> Page excerpt
........
Three Lessons from LYFE Kitchen’s Wellness Seminar
  • November 22, 2014
  • asweatlife LYFE Kitchen Wellness Seminar

    Last week LYFE Kitchen invited food lovers to their River North location for a Health and Wellness Seminar, featuring Nate Cooper, partner of L3 Hospitality Group, LLC, Jeremy Bringardner, Corporate Executive Chef of LYFE Kitchen, and Dr. Alex Paziotopoulos, Manager of Medical Director Immortal M.D. With small bites of LYFE’s best dishes to fuel the discussion, we gathered around to learn more about the truth and transparency behind the foods you eat- and here were the three most important takeaways from the discussion:

    1. Americans are on a bad path. 

    I’m not big on numbers, but at this point, it’s more normal than not for Americans to be obese, and our problem with food is especially evident in the prevalence of childhood obesity, which has doubled over the past thirty years. Unless something drastically changes, the combination of poor diet and sedentary lifestyle are going to kill Americans at earlier and earlier ages.

    The poor diet part of the equation has its roots in many different causes, but some of the more notable ones are that Americans believe that healthy food is expensive, and they’re also apathetic about where their food comes from as long as it tastes good and fits the budget. In reality, healthy food tends to be cheaper – not to mention that they save you from the costs that come later in life from being overweight and the associated health problems.

    2. It’s not just about healthy food – it’s about where you get it from, too.
........
> Records provided
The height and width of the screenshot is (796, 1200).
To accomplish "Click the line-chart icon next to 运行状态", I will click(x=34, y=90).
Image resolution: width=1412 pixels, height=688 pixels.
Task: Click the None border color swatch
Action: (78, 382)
........
> Check your understanding
- a) In the LYFE Kitchen seminar article, how much has childhood obesity grown over the past thirty years?
- b) From the LYFE Kitchen seminar article, retype the part that opens with the words containing "I’m not big" and closes with "and earlier ages.".
The records are not used here.

> Solved tasks
- a) It has doubled.

- b)
I’m not big on numbers, but at this point, it’s more normal than not for Americans to be obese, and our problem with food is especially evident in the prevalence of childhood obesity, which has doubled over the past thirty years. Unless something drastically changes, the combination of poor diet and sedentary lifestyle are going to kill Americans at earlier and earlier ages.